Least squares versus maximum likelihood estimation methods

Two different approaches for estimating population parameters from a random sample. The need to choose between these two methods primarily occurs in Minitab's reliability commands and Analyze Variability.

Least squares method

Least squares estimates are calculated by fitting a regression line to the points from a data set that has the minimal sum of the deviations squared (least square error). In reliability analysis, this is plotted on a probability plot which can make interpretation easier.

Maximum likelihood method

The likelihood function indicates how likely the observed sample is a function of possible parameter values. Therefore, maximizing the likelihood function determines the parameters that are most likely to produce the observed data. From a statistical point of view, MLE is generally recommended for large samples because it is versatile, applicable to most models and different types of data, and produces the most precise estimates.

Comparison

In many cases, the differences between the LS and MLE results are minor, and the methods can be used interchangeably.
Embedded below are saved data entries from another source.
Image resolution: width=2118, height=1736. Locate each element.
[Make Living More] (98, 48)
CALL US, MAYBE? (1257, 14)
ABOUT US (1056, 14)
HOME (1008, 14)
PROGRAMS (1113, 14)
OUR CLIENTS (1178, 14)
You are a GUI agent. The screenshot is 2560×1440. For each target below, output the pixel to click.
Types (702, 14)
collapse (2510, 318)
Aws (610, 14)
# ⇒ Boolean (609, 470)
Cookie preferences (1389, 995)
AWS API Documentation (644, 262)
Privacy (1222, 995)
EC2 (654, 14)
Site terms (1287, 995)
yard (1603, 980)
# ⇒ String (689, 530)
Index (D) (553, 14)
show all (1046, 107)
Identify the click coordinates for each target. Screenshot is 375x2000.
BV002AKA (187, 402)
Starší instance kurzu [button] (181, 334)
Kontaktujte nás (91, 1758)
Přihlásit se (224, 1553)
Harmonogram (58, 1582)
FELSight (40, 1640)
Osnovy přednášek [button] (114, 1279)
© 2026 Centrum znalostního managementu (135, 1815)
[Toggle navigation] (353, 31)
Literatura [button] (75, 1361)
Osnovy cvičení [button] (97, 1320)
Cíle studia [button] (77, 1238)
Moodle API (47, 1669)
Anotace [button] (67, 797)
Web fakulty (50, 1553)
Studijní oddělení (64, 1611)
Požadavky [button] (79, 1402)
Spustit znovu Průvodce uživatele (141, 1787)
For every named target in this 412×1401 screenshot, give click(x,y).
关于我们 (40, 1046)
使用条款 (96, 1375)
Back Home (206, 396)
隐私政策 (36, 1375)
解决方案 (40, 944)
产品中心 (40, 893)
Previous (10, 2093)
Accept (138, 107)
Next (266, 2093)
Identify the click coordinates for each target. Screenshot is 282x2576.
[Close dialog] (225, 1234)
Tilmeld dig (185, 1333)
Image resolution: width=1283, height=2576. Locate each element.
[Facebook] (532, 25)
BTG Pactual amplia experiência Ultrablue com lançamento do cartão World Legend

You may want to run both methods and see whether the results confirm one another. If the results differ, you may want to determine why. Otherwise, you may want to use the more conservative estimates or consider the advantages of both approaches and make a choice for your problem. There are some areas where one approach has an advantage over the other:

 

LSE

MLE

Biased

No

Yes for small samples but decreases as sample size increases

Estimate Variance

Larger

Smaller

P-values

More precise

Less precise

Coefficients

Less precise

More precise

Censored data

Less reliable and unusable in extreme cases

More reliable even in extreme cases

Use LSE when the sample size is small and censoring is not particularly heavy. Otherwise, MLE estimates are generally preferred. Based on their relative strengths, LSE and MLE can be used together for different parts of the analysis. Use LSE's more precise p-values to select the terms to include in the model and use MLE to estimate the final coefficients.

For some commands, Minitab calculates the scale parameter using an adjusted ML estimate, which is simply the sample standard deviation (for the normal distribution) or the sample standard deviation of the transformed data (for the Box-Cox and Johnson transformations and the lognormal distribution).